Many things are useful but that does not mean they are essential. Prudent spending requires that priorities are critically assessed, particularly when spending other people's money.
Periodically, one is liable to come across mention of the fact that a particular construction is protected by a patent. Sometimes the way this information is presented can mislead the reader into thinking that the patent covers every feature of the construction. This may raise doubt as to the freedom with which others may develop their own design or implement even traditional techniques to achieve their purpose.
The following advice on patent law has been checked by the NPFA and may be used as general guidance.
It is obviously a very difficult thing to acquire the sort of all-embracing patent that advertisements seem sometimes to wish to imply. If in doubt, obtain a copy of the patent from The Patent Office, London WC2A 1 AY.
When a novel approach reaches the stage of commercial exploitation, minor variations which at best differ only marginally in principle, are hijacked by the marketing men for special promotion. This can then lead to exaggerated claims for significance based on pseudo-scientific terminology and the bogus distinction implied by a trade name. Fertilizers, weedkillers, hard porous surfacing materials, sand constructions and slit systems of drainage, the less they differ in principle the more it seems that the distinction of a trade name is required to secure a substantial share of the market.
It would be naive to expect literature supported by advertising to be free of commercial pressures. Even technical articles are liable to be merely extensions of advertising. This is not the type of literature to which scientists normally refer, but in a free market economy we must all learn to recognize partial information that is ‘economical with the truth’, and evaluate it accordingly.

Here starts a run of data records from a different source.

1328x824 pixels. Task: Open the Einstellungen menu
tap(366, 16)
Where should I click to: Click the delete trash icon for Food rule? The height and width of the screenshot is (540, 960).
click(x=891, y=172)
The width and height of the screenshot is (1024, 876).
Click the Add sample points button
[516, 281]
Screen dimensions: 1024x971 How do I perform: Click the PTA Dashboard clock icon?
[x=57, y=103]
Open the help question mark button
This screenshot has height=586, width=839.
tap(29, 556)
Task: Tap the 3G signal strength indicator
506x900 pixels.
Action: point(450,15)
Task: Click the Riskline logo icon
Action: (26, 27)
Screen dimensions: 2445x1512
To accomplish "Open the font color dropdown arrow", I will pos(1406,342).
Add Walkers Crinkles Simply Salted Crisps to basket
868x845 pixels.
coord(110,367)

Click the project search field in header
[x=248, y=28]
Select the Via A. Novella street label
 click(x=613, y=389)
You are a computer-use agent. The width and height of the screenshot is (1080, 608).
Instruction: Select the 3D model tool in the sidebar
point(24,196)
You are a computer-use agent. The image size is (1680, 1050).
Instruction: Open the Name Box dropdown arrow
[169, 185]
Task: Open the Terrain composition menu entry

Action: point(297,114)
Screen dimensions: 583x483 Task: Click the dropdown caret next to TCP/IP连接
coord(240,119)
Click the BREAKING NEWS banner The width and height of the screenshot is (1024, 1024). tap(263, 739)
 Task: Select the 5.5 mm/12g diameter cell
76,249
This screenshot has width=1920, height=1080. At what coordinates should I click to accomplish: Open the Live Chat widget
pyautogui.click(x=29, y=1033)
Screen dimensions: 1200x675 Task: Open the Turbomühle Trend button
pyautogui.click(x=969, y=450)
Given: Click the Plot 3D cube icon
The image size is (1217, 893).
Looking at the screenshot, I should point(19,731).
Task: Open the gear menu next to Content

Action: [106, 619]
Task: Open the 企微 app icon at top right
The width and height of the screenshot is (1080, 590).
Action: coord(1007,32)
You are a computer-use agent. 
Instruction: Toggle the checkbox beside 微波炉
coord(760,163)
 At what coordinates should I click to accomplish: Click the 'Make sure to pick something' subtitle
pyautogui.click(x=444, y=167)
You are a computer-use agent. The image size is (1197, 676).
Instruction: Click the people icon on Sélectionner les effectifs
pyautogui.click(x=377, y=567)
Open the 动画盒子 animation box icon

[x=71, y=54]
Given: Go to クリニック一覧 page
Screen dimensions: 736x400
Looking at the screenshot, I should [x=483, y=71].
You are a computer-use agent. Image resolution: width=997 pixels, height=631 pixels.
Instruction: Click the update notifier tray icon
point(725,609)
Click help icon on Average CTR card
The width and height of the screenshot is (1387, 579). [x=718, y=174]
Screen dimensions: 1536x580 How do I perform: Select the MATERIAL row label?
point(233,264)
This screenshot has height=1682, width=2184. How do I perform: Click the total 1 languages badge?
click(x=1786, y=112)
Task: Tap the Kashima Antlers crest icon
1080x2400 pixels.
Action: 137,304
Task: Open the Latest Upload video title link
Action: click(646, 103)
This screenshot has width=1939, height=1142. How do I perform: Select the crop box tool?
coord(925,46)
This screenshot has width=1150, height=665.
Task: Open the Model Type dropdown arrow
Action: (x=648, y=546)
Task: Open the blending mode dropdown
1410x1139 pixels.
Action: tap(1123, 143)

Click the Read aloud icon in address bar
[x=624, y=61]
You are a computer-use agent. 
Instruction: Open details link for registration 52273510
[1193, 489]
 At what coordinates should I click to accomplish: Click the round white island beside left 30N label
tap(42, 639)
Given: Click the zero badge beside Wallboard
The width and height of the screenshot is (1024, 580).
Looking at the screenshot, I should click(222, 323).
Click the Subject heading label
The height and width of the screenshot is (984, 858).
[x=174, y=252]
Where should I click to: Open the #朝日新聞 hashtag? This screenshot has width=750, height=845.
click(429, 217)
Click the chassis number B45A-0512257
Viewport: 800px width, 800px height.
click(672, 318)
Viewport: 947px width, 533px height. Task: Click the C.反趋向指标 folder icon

The enthusiasm of the salesman should not be allowed to carry more weight than experience justifies. Though there must be some virtue in a well-tried recipe, for the salesman it is essential to project the idea of novelty. Each year the market needs reviving and last year's novelty has to be projected as superseded or set aside as obsolete. Too often we have seen a minor innovation immediately proclaimed as a significant breakthrough, but trades literature does not give equal prominence to its subsequent demise. No sales representative is going to help you to discover the weak features of his product; you must seek independent advice and then think things out for yourself, or find out by experience, too late. Listening, viewing and reading critically are skills which require effort to acquire, but acquire them you must if you are to survive in a free market system.